The situation in Gaza has crossed beyond the rabbit hole (or perhaps in this case, tunnel) and has entered the surreal zone.
Consider, from Reuters: "Israel pounded targets across the Gaza Strip on Tuesday, saying no ceasefire was near as top U.S. and U.N. diplomats pursued talks on halting fighting that has claimed more than 600 lives." On the other side, Israel's military announced that the total number of army fatalities have risen to 29, three times as many as were killed in the last ground invasion of Gaza, in a 2008-2009 war.
Among the Gaza targets: five mosques, a sports stadium and the home of the deceased Hamas military chief. But why is Israel targeting what are clearly civilian locales? "Israeli military accuses Hamas militants of firing rockets from the grounds of Gaza hospitals and seeking refuge there." Remember, this was supposed to be a "pinpoint military operation."

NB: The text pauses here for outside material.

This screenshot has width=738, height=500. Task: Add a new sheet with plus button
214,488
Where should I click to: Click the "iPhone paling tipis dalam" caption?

About 2,000 rockets have been launched over the past fortnight, Israeli military says. The country has also been destroying tunnels that Hamas reportedly constructed from Gaza into Israel to carry out attacks.
Jens Laerke, spokesman of the UN Office for Humanitarian Assistance (OCHA) said at a Geneva news briefing that nearly 500 homes have been destroyed in the Israeli bombardments and 100,000 people have been displaced. Of course, if this had been any other part of the world than Gaza, the UN, the Western media and everyone else would be at arms over the humanitarian crisis that has developed in Gaza. But, well, it's Gaza.
All of this is happening despite Kerry's arrival in the region in an attemp to fix things. Or rather, due to. U.S. Secretary of State John Kerry held discussions in neighboring Egypt, while U.N. Secretary General Ban Ki-moon flew to Israel to see Prime Minister Benjamin Netanyahu and meet on Wednesday with the Palestinian prime minister in the occupied West Bank.
Dispatched by U.S. President Barack Obama to the Middle East to seek a ceasefire, Kerry held talks on Tuesday in Cairo with Egyptian Foreign Minister Sameh Shukri.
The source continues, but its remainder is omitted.